The British had a liberal view of the EU as a free trade area and this was expressed in a policy of enlarging the EU without any simultaneous deepening of co-operation. No Schengen, no euro. The exclusively instrumental attitude of the political elite towards the EU was reflected in the campaign of the Remain camp […]
Mr Habermas, did you ever think Brexit would be possible? What did you feel when you heard of the Leave campaign’s victory?
It never entered my mind that populism would defeat capitalism in its country of origin. Given the existential importance of the banking sector for Great Britain and the media power and political clout of the City of London it was unlikely that identity questions would prevail against interests.
Many people are now demanding referenda in other countries. Would a referendum in Germany produce a different result from that in Great Britain?
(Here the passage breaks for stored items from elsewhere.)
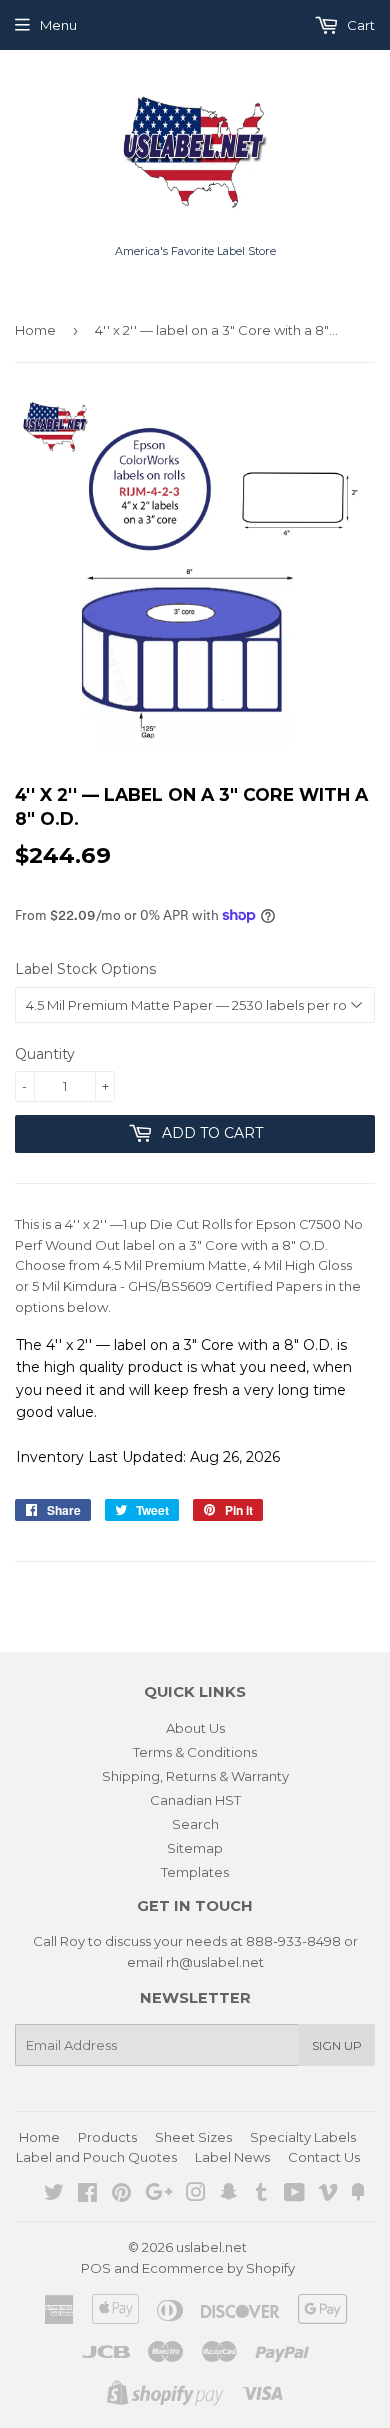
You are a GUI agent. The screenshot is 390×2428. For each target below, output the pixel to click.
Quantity (45, 1054)
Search (195, 1824)
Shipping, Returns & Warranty (195, 1776)
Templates (195, 1872)
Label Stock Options (85, 969)
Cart (359, 25)
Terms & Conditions (195, 1752)
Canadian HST (195, 1800)
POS (96, 2268)
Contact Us (324, 2157)
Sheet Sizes (193, 2137)
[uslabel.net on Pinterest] (121, 2195)
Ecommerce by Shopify (218, 2268)
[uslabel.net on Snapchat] (229, 2195)
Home (35, 330)
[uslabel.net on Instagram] (196, 2195)
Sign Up (337, 2045)
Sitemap (195, 1848)
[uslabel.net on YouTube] (294, 2195)
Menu (58, 25)
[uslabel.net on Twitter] (54, 2195)
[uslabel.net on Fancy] (358, 2195)
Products (107, 2137)
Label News (232, 2157)
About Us (195, 1728)
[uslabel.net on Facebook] (87, 2195)
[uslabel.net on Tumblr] (261, 2195)
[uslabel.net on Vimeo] (328, 2195)
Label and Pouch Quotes (96, 2157)
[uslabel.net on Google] (159, 2195)
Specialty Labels (303, 2137)
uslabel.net (211, 2247)
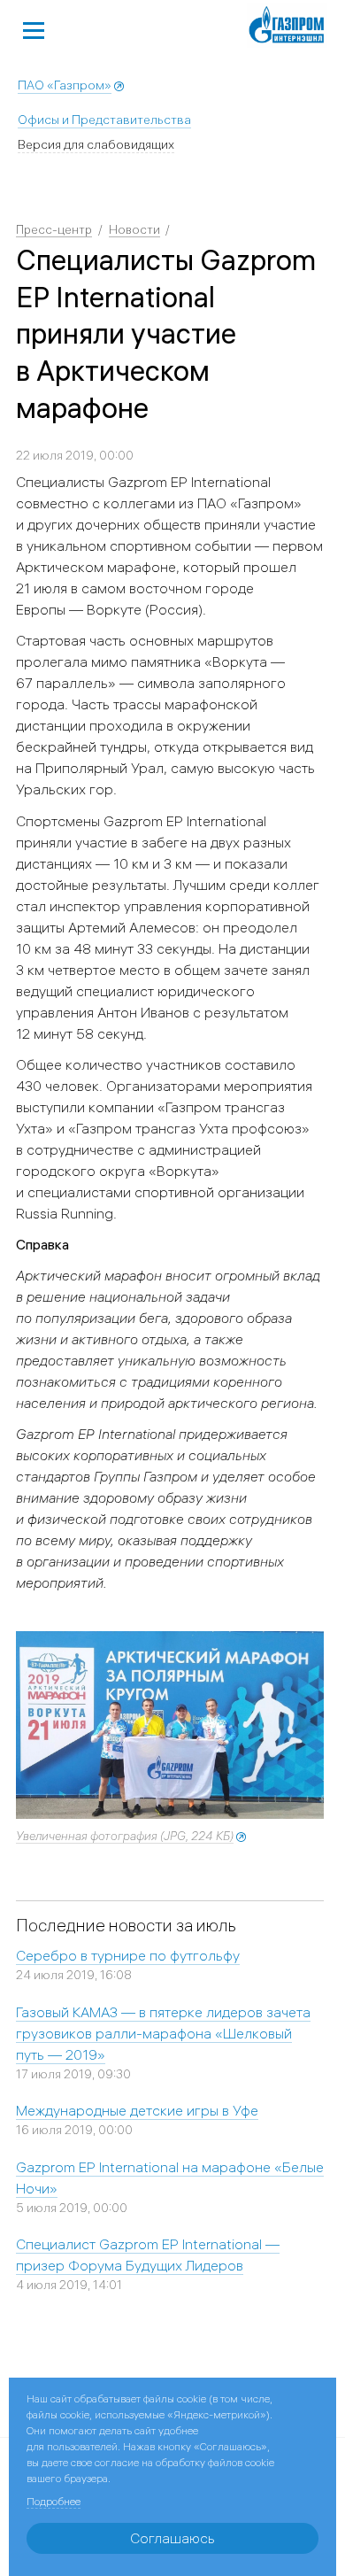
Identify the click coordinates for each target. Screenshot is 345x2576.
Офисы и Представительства (104, 120)
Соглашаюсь (172, 2538)
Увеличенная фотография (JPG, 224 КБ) (125, 1836)
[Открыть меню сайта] (34, 28)
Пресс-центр (54, 229)
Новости (134, 229)
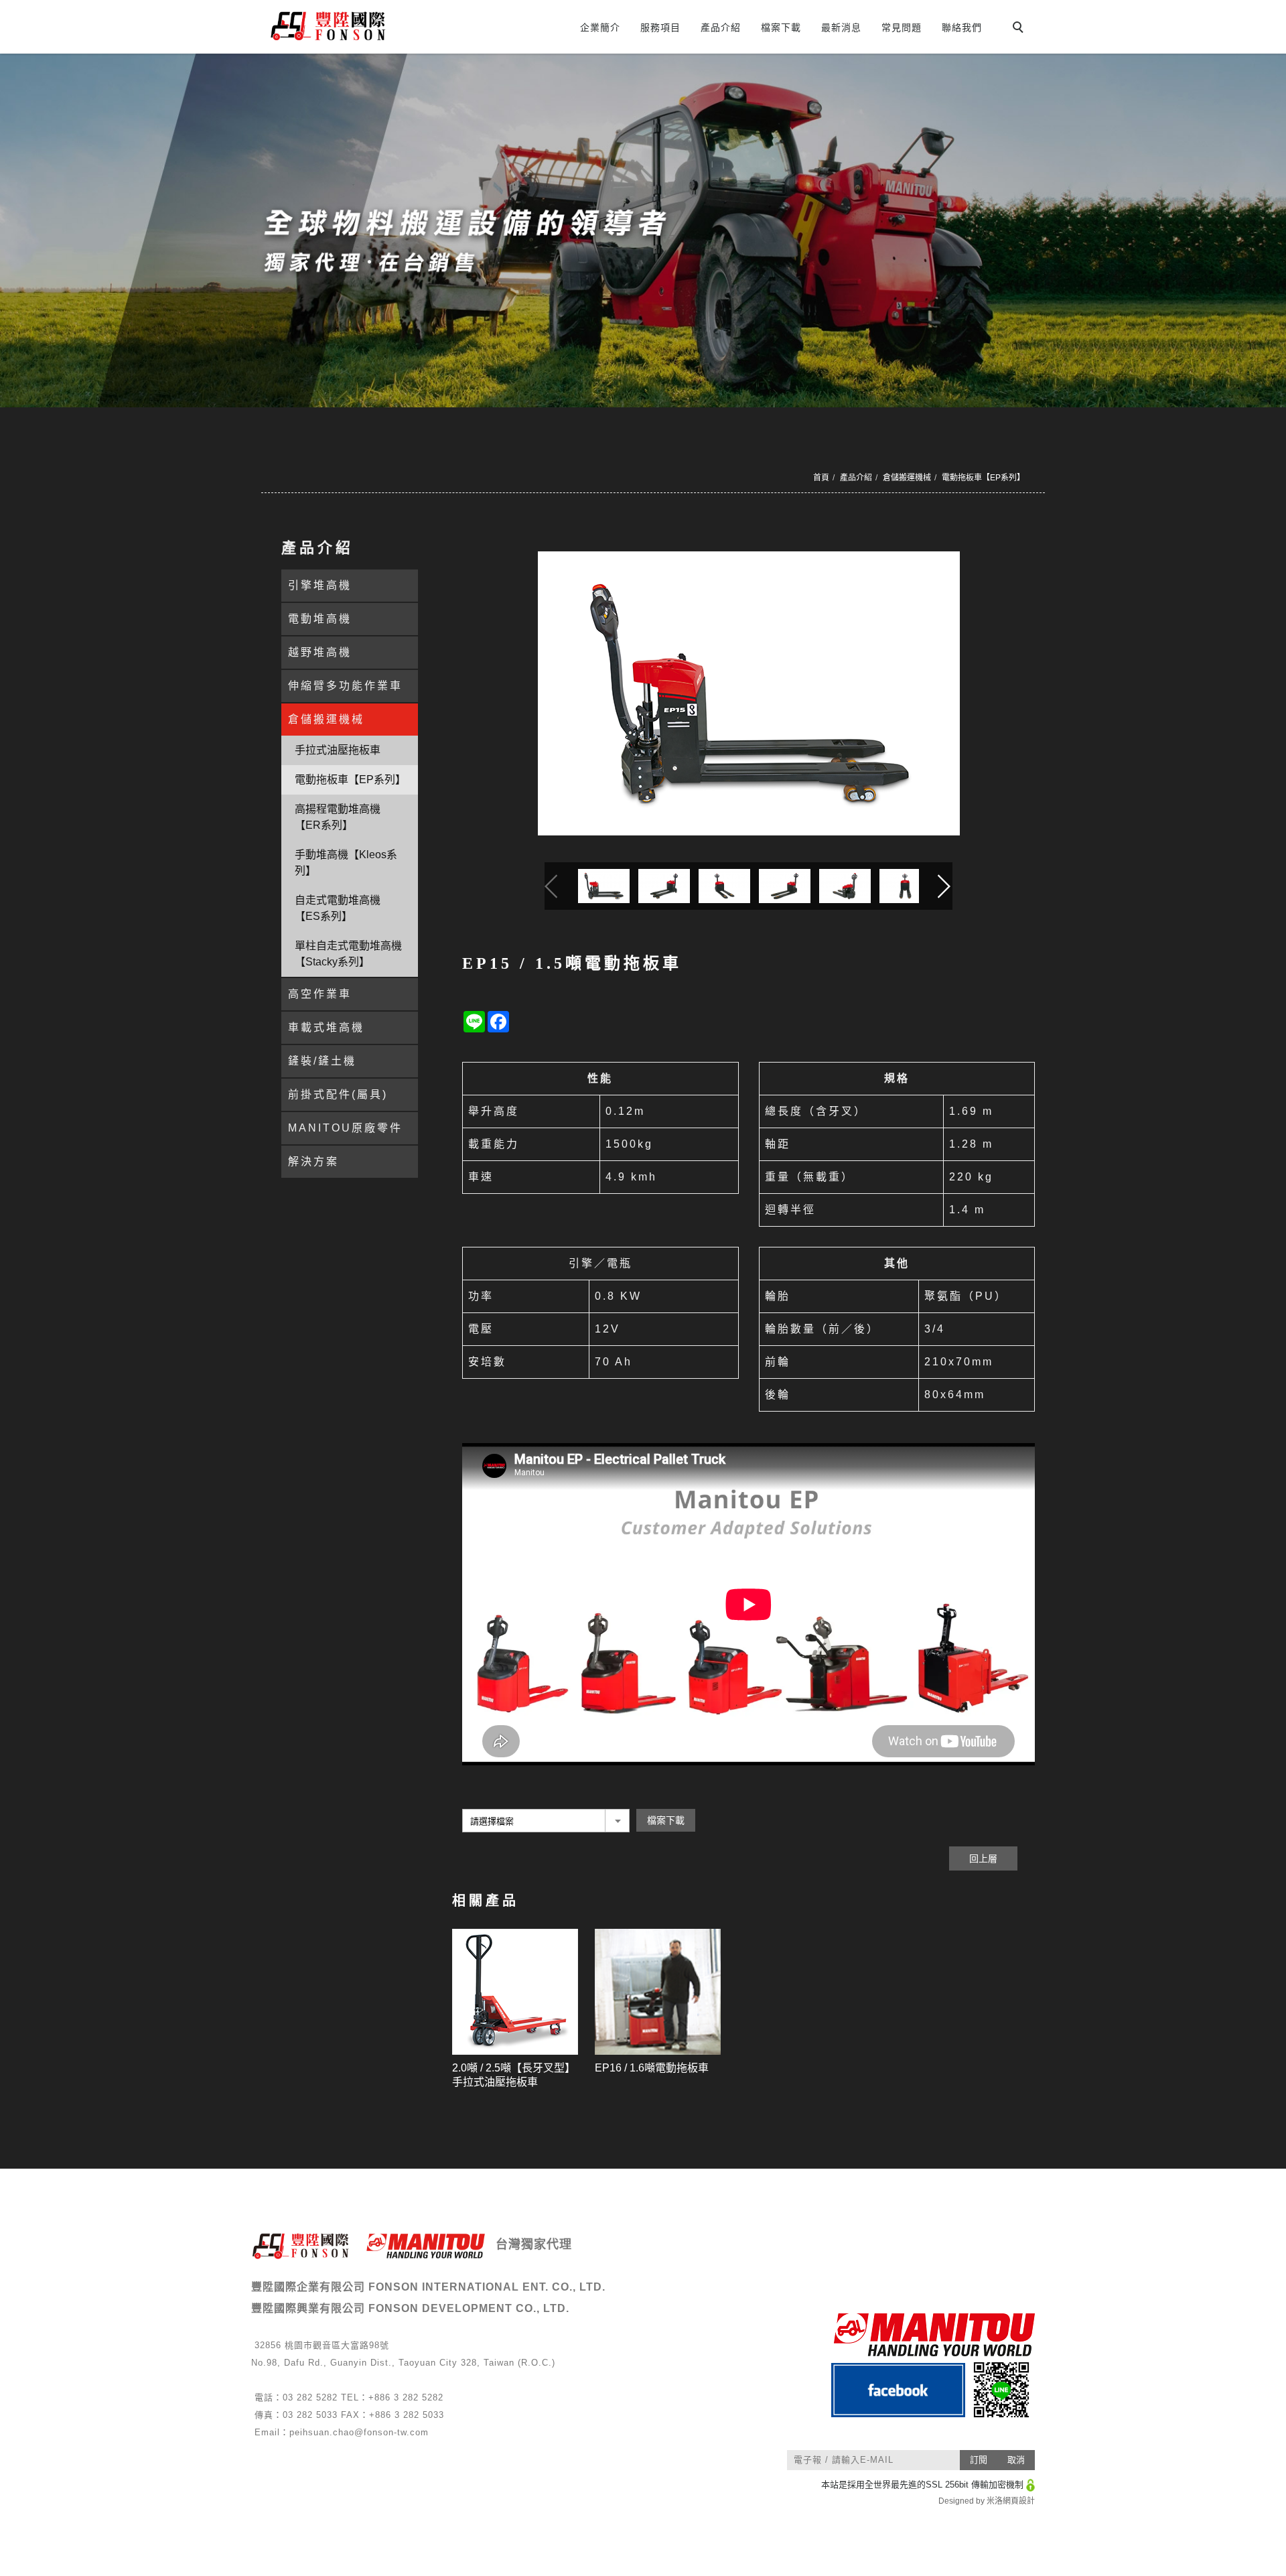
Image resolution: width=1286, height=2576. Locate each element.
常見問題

Well, I do assume that. European integration was – and still is – in the interests of the German federal republic. In the early post-war decades it was only by acting cautiously as “good Europeans” that we were able to restore, step by step, an utterly devastated national reputation. Eventually, we could count on the backing of the EU for reunification. Retrospectively too, Germany has been the great beneficiary of the European currency union – and that too in the course of the euro crisis itself. And because Germany has, since 2010, been able to prevail in the European Council with its ordoliberal views against France and the southern Europeans it’s pretty easy for Angela Merkel and Wolfgang Schäuble to play the role of the true defenders of the European idea back home. Of course, that’s a very national way of looking at things. But this government need have no fears that the Press would take a different course and inform the population about the good reasons why other countries might see things in completely the opposite way.